*WORK REQUEST*. Please give the whole listing again exactly, without any of its pictures.
*** Begin section ***
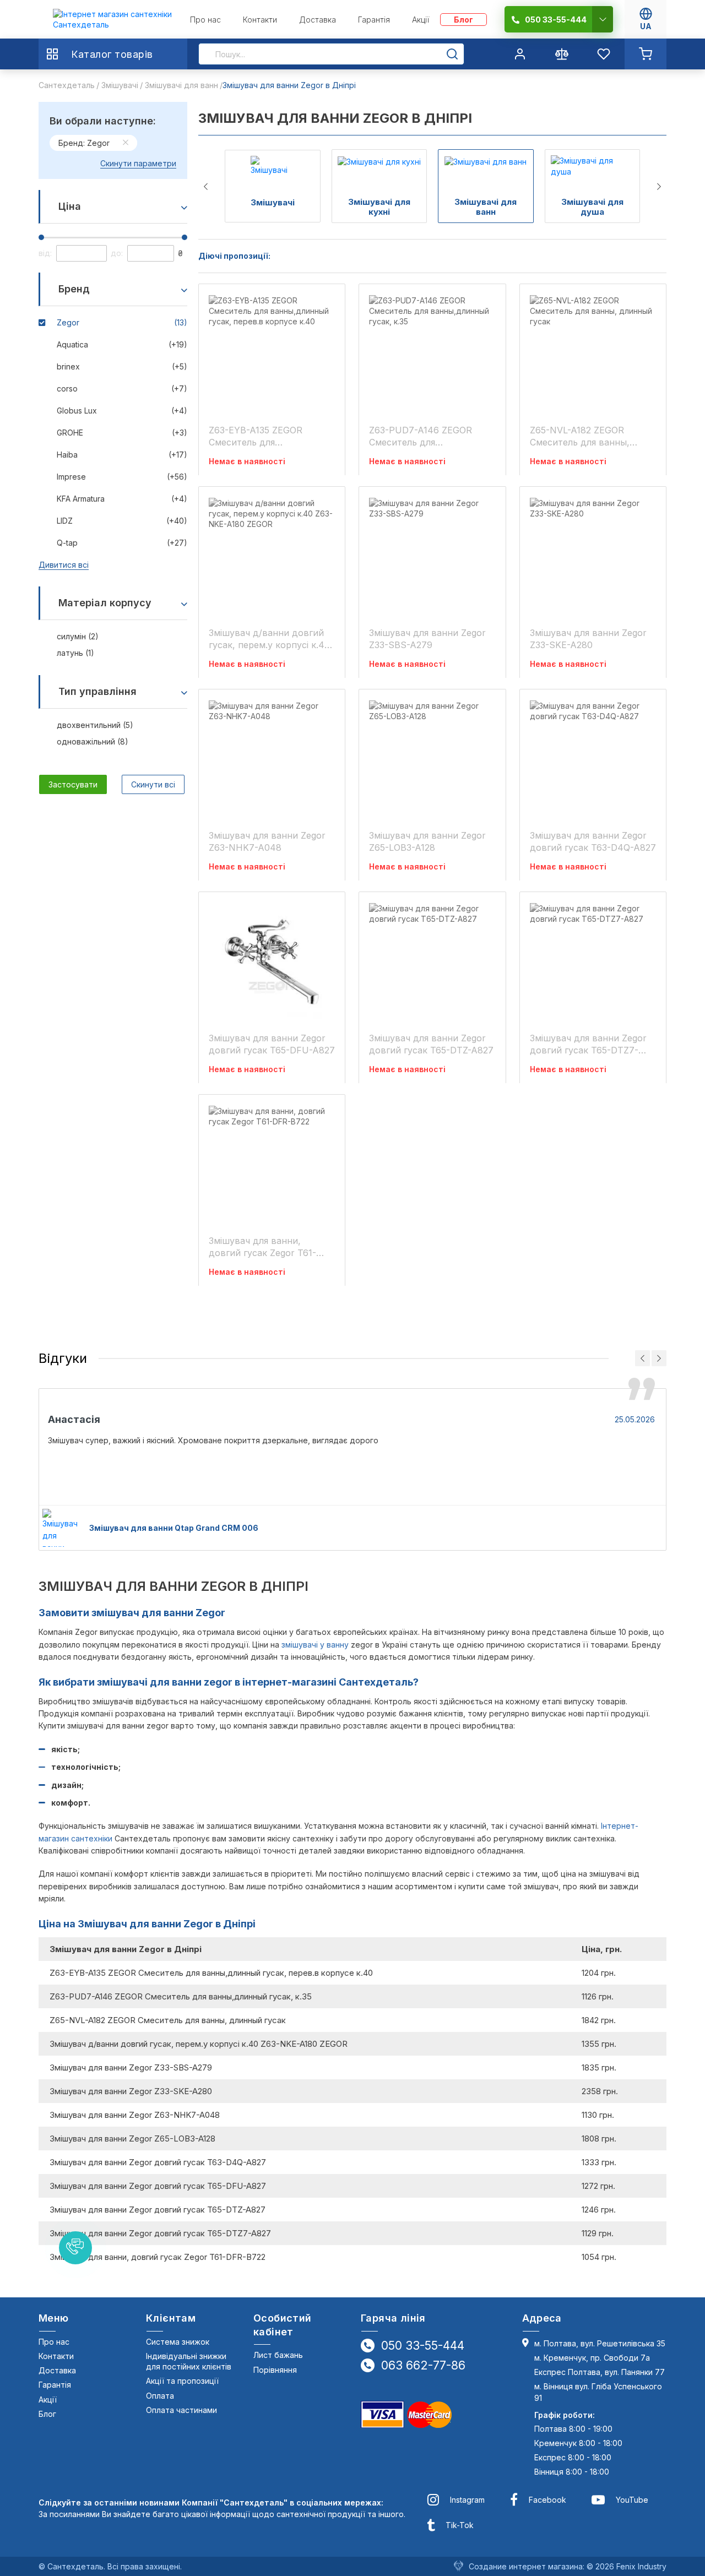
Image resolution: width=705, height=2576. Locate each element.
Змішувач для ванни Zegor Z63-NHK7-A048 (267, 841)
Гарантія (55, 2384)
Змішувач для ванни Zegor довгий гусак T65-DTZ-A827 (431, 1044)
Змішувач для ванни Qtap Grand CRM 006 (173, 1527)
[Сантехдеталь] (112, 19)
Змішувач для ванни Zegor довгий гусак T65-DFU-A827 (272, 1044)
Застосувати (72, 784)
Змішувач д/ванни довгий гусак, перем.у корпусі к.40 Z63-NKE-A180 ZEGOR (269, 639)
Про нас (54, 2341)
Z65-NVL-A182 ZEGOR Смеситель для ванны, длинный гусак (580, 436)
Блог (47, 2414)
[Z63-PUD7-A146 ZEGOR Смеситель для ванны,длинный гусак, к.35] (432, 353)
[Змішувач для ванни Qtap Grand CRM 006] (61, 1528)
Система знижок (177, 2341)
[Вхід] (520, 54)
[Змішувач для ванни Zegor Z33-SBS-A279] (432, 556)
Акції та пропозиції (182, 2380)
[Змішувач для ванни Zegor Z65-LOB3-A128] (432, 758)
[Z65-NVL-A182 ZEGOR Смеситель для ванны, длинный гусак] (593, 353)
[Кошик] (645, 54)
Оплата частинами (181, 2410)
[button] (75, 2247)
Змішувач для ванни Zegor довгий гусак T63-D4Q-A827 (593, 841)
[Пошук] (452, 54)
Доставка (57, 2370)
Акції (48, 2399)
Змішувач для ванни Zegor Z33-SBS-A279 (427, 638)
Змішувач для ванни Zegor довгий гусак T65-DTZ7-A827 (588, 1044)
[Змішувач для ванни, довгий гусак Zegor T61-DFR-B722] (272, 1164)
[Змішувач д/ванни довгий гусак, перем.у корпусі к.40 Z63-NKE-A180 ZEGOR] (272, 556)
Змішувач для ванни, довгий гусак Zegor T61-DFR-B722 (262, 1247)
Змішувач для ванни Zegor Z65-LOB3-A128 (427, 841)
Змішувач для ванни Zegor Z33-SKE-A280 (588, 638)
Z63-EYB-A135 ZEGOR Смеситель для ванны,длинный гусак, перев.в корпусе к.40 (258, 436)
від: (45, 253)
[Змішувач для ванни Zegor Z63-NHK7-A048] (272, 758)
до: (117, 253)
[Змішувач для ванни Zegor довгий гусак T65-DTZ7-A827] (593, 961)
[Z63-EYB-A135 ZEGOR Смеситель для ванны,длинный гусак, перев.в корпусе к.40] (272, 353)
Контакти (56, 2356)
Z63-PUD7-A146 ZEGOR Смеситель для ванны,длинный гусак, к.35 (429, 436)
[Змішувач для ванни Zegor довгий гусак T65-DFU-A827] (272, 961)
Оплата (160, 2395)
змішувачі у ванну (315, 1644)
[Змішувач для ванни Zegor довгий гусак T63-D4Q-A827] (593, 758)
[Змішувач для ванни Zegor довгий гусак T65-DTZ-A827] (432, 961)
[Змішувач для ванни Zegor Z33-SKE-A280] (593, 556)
*** End section ***
*REPLY*.
Image resolution: width=705, height=2576. Locate each element.
Змішувач для ванни Zegor Z63-NHK7-A048 (267, 841)
Гарантія (55, 2384)
Змішувач для ванни Zegor довгий гусак T65-DTZ-A827 (431, 1044)
Змішувач для ванни Qtap Grand CRM 006 (173, 1527)
[Сантехдеталь] (112, 19)
Змішувач для ванни Zegor довгий гусак T65-DFU-A827 (272, 1044)
Застосувати (72, 784)
Змішувач д/ванни довгий гусак, перем.у корпусі к.40 Z63-NKE-A180 ZEGOR (269, 639)
Про нас (54, 2341)
Z65-NVL-A182 ZEGOR Смеситель для ванны, длинный гусак (580, 436)
Блог (47, 2414)
[Z63-PUD7-A146 ZEGOR Смеситель для ванны,длинный гусак, к.35] (432, 353)
[Змішувач для ванни Qtap Grand CRM 006] (61, 1528)
Система знижок (177, 2341)
[Вхід] (520, 54)
[Змішувач для ванни Zegor Z33-SBS-A279] (432, 556)
Акції та пропозиції (182, 2380)
[Змішувач для ванни Zegor Z65-LOB3-A128] (432, 758)
[Z65-NVL-A182 ZEGOR Смеситель для ванны, длинный гусак] (593, 353)
[Кошик] (645, 54)
Оплата частинами (181, 2410)
[button] (75, 2247)
Змішувач для ванни Zegor довгий гусак T63-D4Q-A827 (593, 841)
[Пошук] (452, 54)
Доставка (57, 2370)
Акції (48, 2399)
Змішувач для ванни Zegor Z33-SBS-A279 (427, 638)
Змішувач для ванни Zegor довгий гусак T65-DTZ7-A827 (588, 1044)
[Змішувач для ванни, довгий гусак Zegor T61-DFR-B722] (272, 1164)
[Змішувач д/ванни довгий гусак, перем.у корпусі к.40 Z63-NKE-A180 ZEGOR] (272, 556)
Змішувач для ванни, довгий гусак Zegor T61-DFR-B722 (262, 1247)
Змішувач для ванни Zegor Z65-LOB3-A128 (427, 841)
Змішувач для ванни Zegor Z33-SKE-A280 (588, 638)
Z63-EYB-A135 ZEGOR Смеситель для ванны,длинный гусак, перев.в корпусе к.40 (258, 436)
від: (45, 253)
[Змішувач для ванни Zegor Z63-NHK7-A048] (272, 758)
до: (117, 253)
[Змішувач для ванни Zegor довгий гусак T65-DTZ7-A827] (593, 961)
[Z63-EYB-A135 ZEGOR Смеситель для ванны,длинный гусак, перев.в корпусе к.40] (272, 353)
Контакти (56, 2356)
Z63-PUD7-A146 ZEGOR Смеситель для ванны,длинный гусак, к.35 (429, 436)
[Змішувач для ванни Zegor довгий гусак T65-DFU-A827] (272, 961)
Оплата (160, 2395)
змішувачі у ванну (315, 1644)
[Змішувач для ванни Zegor довгий гусак T63-D4Q-A827] (593, 758)
[Змішувач для ванни Zegor довгий гусак T65-DTZ-A827] (432, 961)
[Змішувач для ванни Zegor Z33-SKE-A280] (593, 556)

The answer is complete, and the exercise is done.